С неожиданным проворством Гроэр вдруг метнулся к внутренней двери, соединявшей донорскую с операционной, и распахнул ее.

- Туда нельзя!!! – резко выкрикнул Гроссе, изменившись в лице. – Сейчас же закрой дверь!

- Почему? – На лице юноши застыло наивное удивление. Но, привыкший с детства беспрекословно повиноваться Учителю, порога он так и не переступил.

Быстро овладев собой, Гроссе ровным голосом произнес:

- Без стерильных халатов и продезинфицированных рук туда входить запрещается.

Ярко освещенная операционная неоправданно празднично блестела никелем, белым кафелем и стеклом.

- Так дайте мне халат, - потребовал Гроэр, с любопытством вытягивя шею.

- Не сегодня, прошу тебя. Давай скорее покончим с формальностями и поедем ужинать. А завтра я, как обещал, сам все тебе покажу. И даже гораздо больше, чем ты можешь себе вообразить.

Нет, последнюю фразу он добавил не для того, чтобы окончательно усыпить бдительность юноши. Гроссе снова представил себе, как они идут, рука об руку, по аллеям подземного Вивария и как Гроэр восхищенно вскрикивает и замирает при виде его диковинных экспонатов.

Юноша нехотя отошел от двери и Гроссе тотчас захлопнул ее.

- Раздевайся и ложись. Вот на эту кушетку.

Клара смотрела, как он скидывает на стул куртку, стягивает с себя трикотажный пуловер, так и оставив его вывернутым наизнанку. Затем расстегивает и снимает брюки. Взявшись обеими руками за резинку трусов, Гроэр вопросительно посмотрел на Гроссе, тот утвердительно кивнул. Клара не отвела взгляда, даже когда он остался совершенно нагим. Ей вспомнился бассейн на краю отвесной скалы и сверкающие в лучах солнца капли воды на его сильном загорелом теле, когда они впервые встретились. Вспомнился пляж на Канарах, и пляж в Александрии...

- Молодец, Гро. Теперь ложись, – умиротворяюще и в то же время властно проговорил Гроссе.
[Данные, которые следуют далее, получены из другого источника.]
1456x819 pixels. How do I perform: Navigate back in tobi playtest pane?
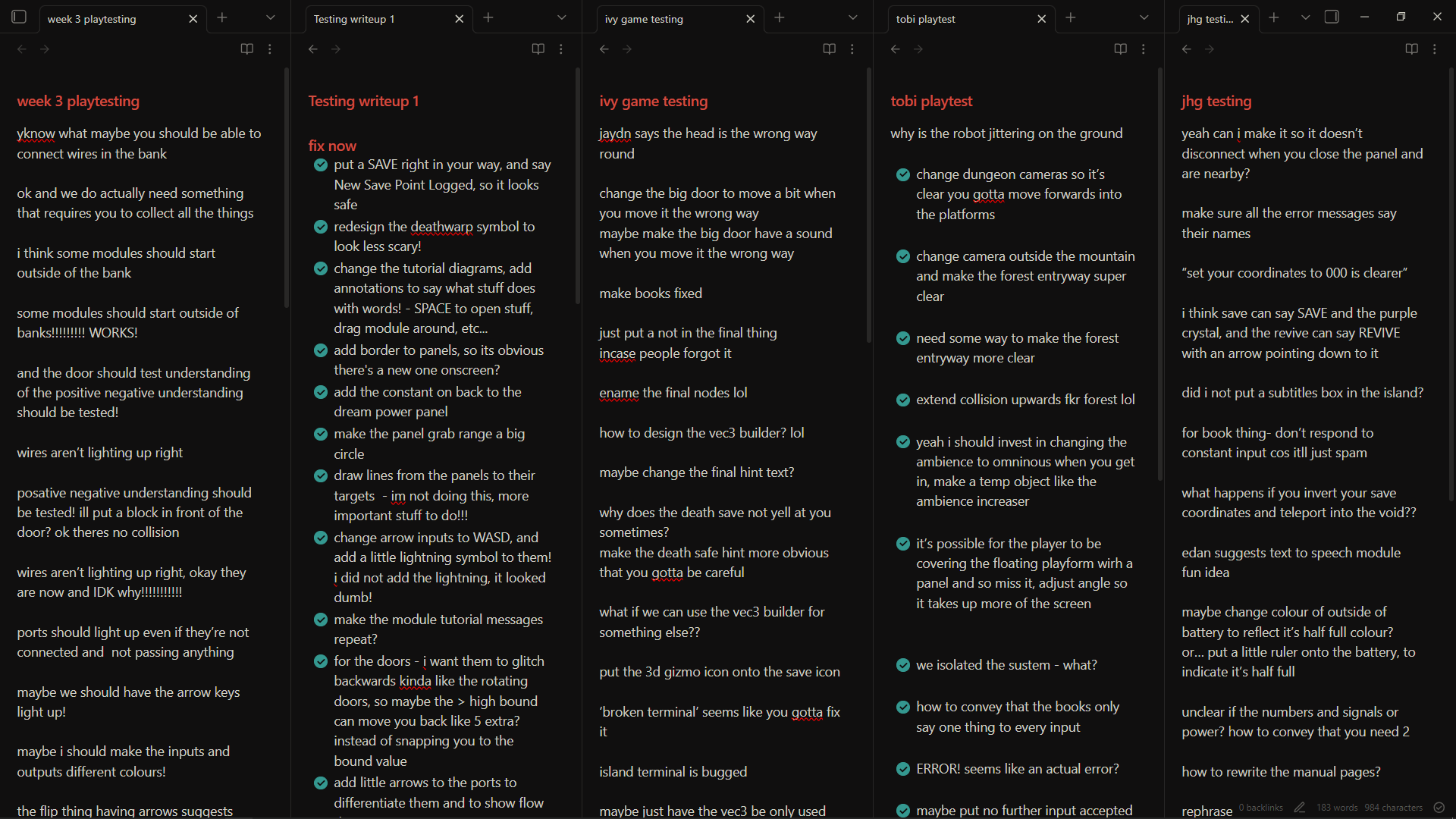coord(896,49)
Точно таким гипнотически-анестезирующим тоном несколько минут назад он вводил их в состояние кратковременного транса.

Гроэр, давно уже смирившийся с неизбежностью этих нудных и бессмысленных, на его взгляд, обследований, покорно лег.

- Клара, будь добра, подай мне стетофонейдоскоп.
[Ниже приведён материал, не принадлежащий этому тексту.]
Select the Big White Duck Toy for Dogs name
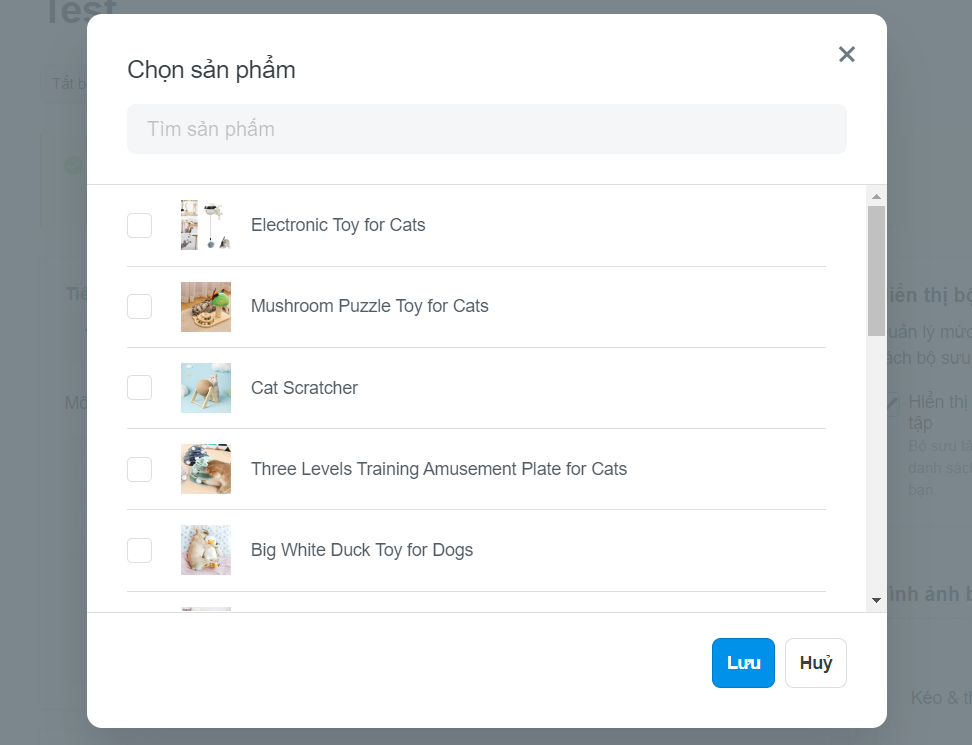 [362, 550]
За внешним спокойствием скрывалась наэлектризованность хищника, готового к решающему прыжку, Клара это печенкой чувствовала. Измерив давление, он с озабоченным видом нахмурился и пробормотал:

- Пульс лабильный, слабый. Замедленный. Брадикардия. Но у него ее никогда не было. В чем дело, Гро? Что ты чувствуешь?

- Я чувствую только усталость и голод, – огрызнулся тот.
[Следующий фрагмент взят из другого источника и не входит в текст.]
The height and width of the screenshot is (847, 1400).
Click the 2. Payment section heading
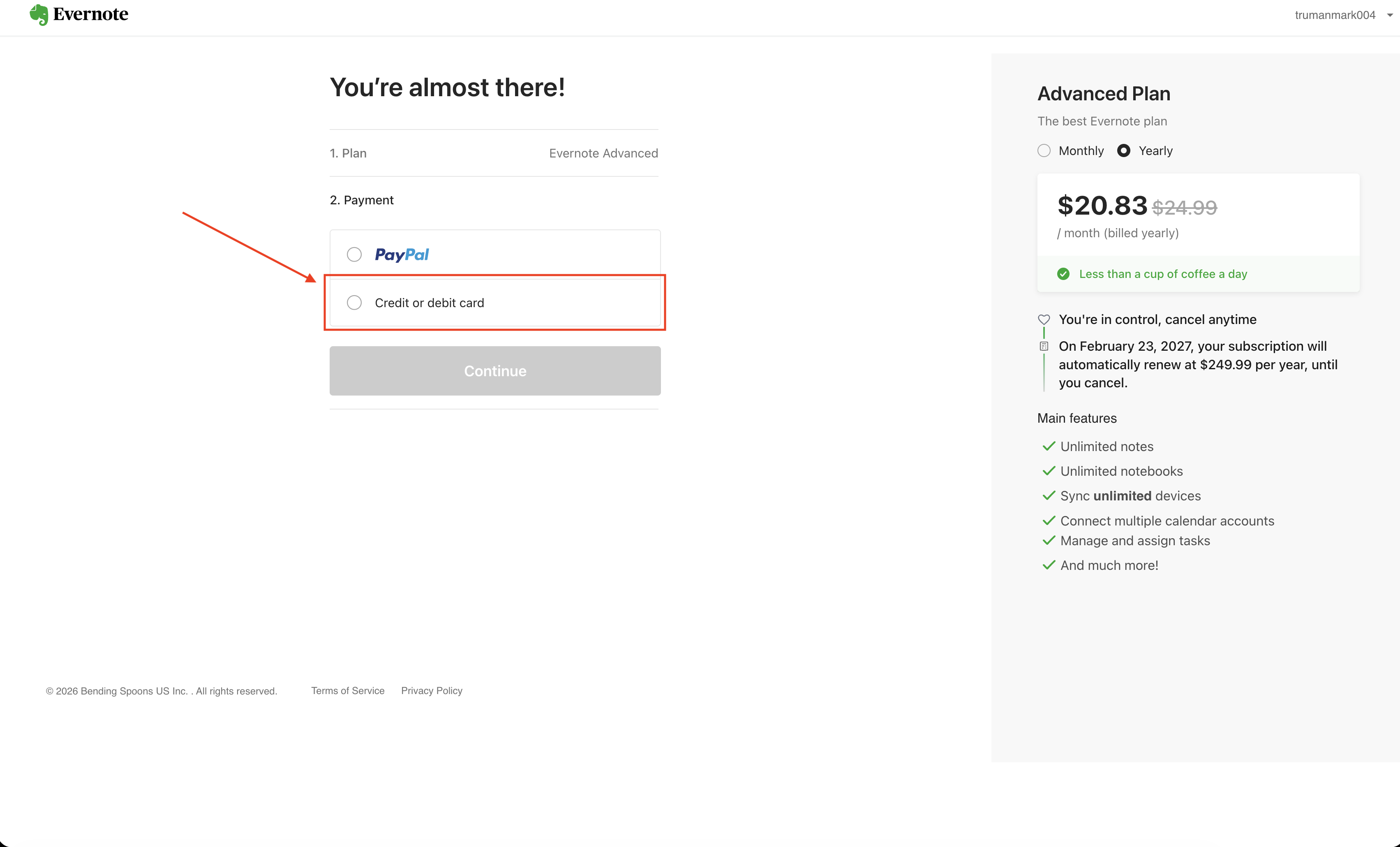pos(361,200)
Не реагируя на его озлобленность, Гроссе с сокрушенным видом обратился к Кларе:

- Я так и знал. Все эти стрессы не прошли даром. Он тяжело адаптируется в новых условиях. Надо сделать инъекцию транквилизатора. Это его поддержит.

- Глупости! – заартачился Гроэр. – Я абсолютно здоров. Как только мне дадут поесть, мой пульс сразу же придет в норму.

- Все в свое время, – теряя терпение, оборвал его Гроссе и нажал на кнопку. – Ты становишься слишком дерзким. Мне это не нравится.

- Ладно, – инертно отмахнулся юноша. – Поступайте, как знаете. Только кончайте с этим побыстрее.

Милдред появилась на пороге. Но Клара не дала ей войти, встав между ней и кушеткой, на которой лежал обнаженный юноша. Отобрав у сестры шприц, она бесцеремонно выпроводила ее.

Когда Клара, зажав шприц в руке, склонялась над Гроэром, их взгляды встретились. То был взгляд не жертвы, а мужчины.

- Сожми пальцы в кулак, – сказала она мягко и чуть грустно, перетягивая резиновым жгутом его предплечье.

Игла вошла совсем безболезненно – он даже не вздрогнул.

Засыпая, Гроэр продолжал смотреть на нее. Клара видела, как затуманивается его взор, закатываются белки, смыкаются веки...

ГЛАВА 41

Гроссе шумно, с облегчением вздохнул. Вид беспомощно распростертого, скованного наркотическим сном тела успокоил его. Теперь уже бедняга не способен ни на какую выходку.